O tratamento via medicação logo veio, como uma “mágica” na vida de Fernando. Era instantâneo o efeito: dormia e acordava com energia no dia seguinte. “Eventualmente, tive que deixar essa medicação. Sentia que estava criando uma dependência, e esse era um grande medo meu: não conseguir voltar a dormir naturalmente sem a medicação”, diz.

Segundo ele, não sentia que tinha um sono de qualidade como deveria enquanto tomava o remédio, mesmo dormindo o necessário. O sentimento de uma boa noite de sono só veio com o desmame abrupto da medicação, o tratamento psicológico, a diminuição do ritmo na faculdade e a saída do emprego.

“Hoje em dia, minha relação com o sono ainda não é das melhores. Não sei se é uma sequela ou se meu corpo se acostumou a ficar acordado até mais tarde. Na verdade, adaptei minha rotina a isso. Tento compensar no fim de semana as horas que não consigo dormir nos dias úteis”, finaliza.

O uso do celular e a qualidade do sono de crianças e adolescentes

Os “nativos digitais”, ou seja, crianças nascidas depois do surgimento da internet, apresentam particularidades nas funções cognitivas e no aprendizado. Assim, a área de pesquisa neurocientífica se dedica a compreender a interação de crianças e adolescentes com as telas.

Benefícios como o aprimoramento da educação, o fácil acesso às informações e o estímulo à leitura e à criatividade fazem parte da rotina dos mais jovens e também de estratégias para aproximar a inovação e o desenvolvimento cognitivo.

Monica Levy Andersen aponta que o primeiro contato com mídias e telas acontece por volta dos 4 meses, antes mesmo da introdução alimentar, destacando que a conexão com o digital carrega um dilema.

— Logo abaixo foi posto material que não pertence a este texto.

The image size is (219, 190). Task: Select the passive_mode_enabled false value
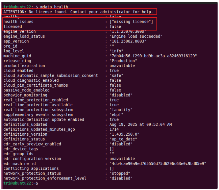point(115,90)
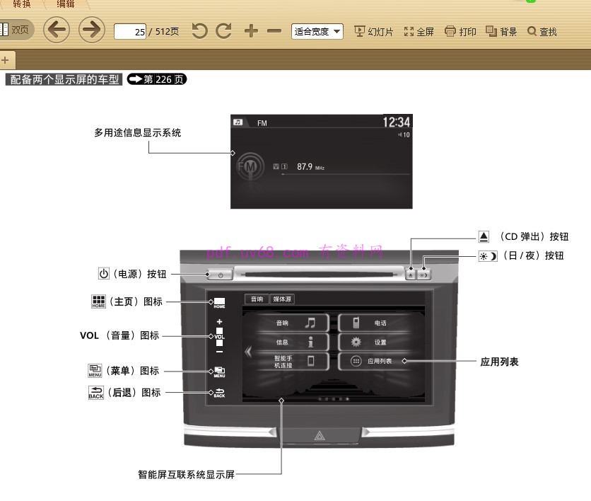
Task: Toggle double-page view (双页)
Action: 14,30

“O paradoxo é que, ao mesmo tempo, as mídias nos aproximam de quem estava geograficamente distante, mas nos distanciam de quem está mais perto”. Para ela, em muitas famílias, é mais simples oferecer uma tela do que engajar uma criança em uma conversa.

A doutora aponta que estudos recentes sobre o desenvolvimento cognitivo de crianças e adolescentes apresentam prejuízo ao funcionamento executivo do cérebro, responsável por realizar tarefas, ao desenvolvimento sensório-motor e à redução dos resultados acadêmicos.

Além disso, mais tempo de tela, geralmente, significa menos tempo com os pais e pouco desenvolvimento de linguagem na primeira infância.

“Uma em cada quatro crianças, menores de 2 anos, já tem exposição de tela em demasia. Há evidências de maior reatividade emocional, como agressividade, ansiedade e depressão, vinculadas ao uso exacerbado de computadores e videogames”, explica.

Já em adolescentes (10 a 19), os padrões do sono são importantes para modificações cognitivas e desenvolvimento físico e biológico.

O sono de adolescentes e jovens adultos é uma fonte de revitalização das funções orgânicas do corpo, e o repouso inadequado pode resultar em prognósticos desfavoráveis, como obesidade, problemas mentais e abuso de substâncias químicas.

A professora da Escola de Medicina da Pontifícia Universidade Católica do Rio Grande do Sul (PUCRS) e especialista em neurologia infantil e medicina do sono, Magda Lahorgue Nunes, palestrou no Brain Congress sobre os impactos do uso de telas no sono de adolescentes.

“A falta de sono está associada a características fisiológicas do adolescente. A recomendação de sono mais usada é da National Sleep Foundation, em que adolescentes devem ter 8 horas completas de sono e jovens adultos cerca de 7 a 9 horas. Mas sabemos que esse percentual é bem baixo, diferente do ideal”, destaca Magda.

As mídias sociais ocupam grande parte da vida social de adolescentes, mas o uso excessivo afeta não somente o sono. A doutora destacou que, conforme o estudo “Uso de mídia digital e sono no final da adolescência e início da idade adulta: uma revisão sistemática” do Sleep Medicine Reviews de 2023, o uso de mídia digital se associa diretamente à fadiga diurna, despertar cedo, privação de sono e curta duração do repouso com má qualidade.

Além disso, foi destacado que esses malefícios não possuem associação significativa com o consumo de televisão. “É importante destacar que as melhores intervenções são as de curta duração para realizar o “desmame” das telas. Regularidade de repouso e medidas de higiene do sono são algumas delas”, finalizou.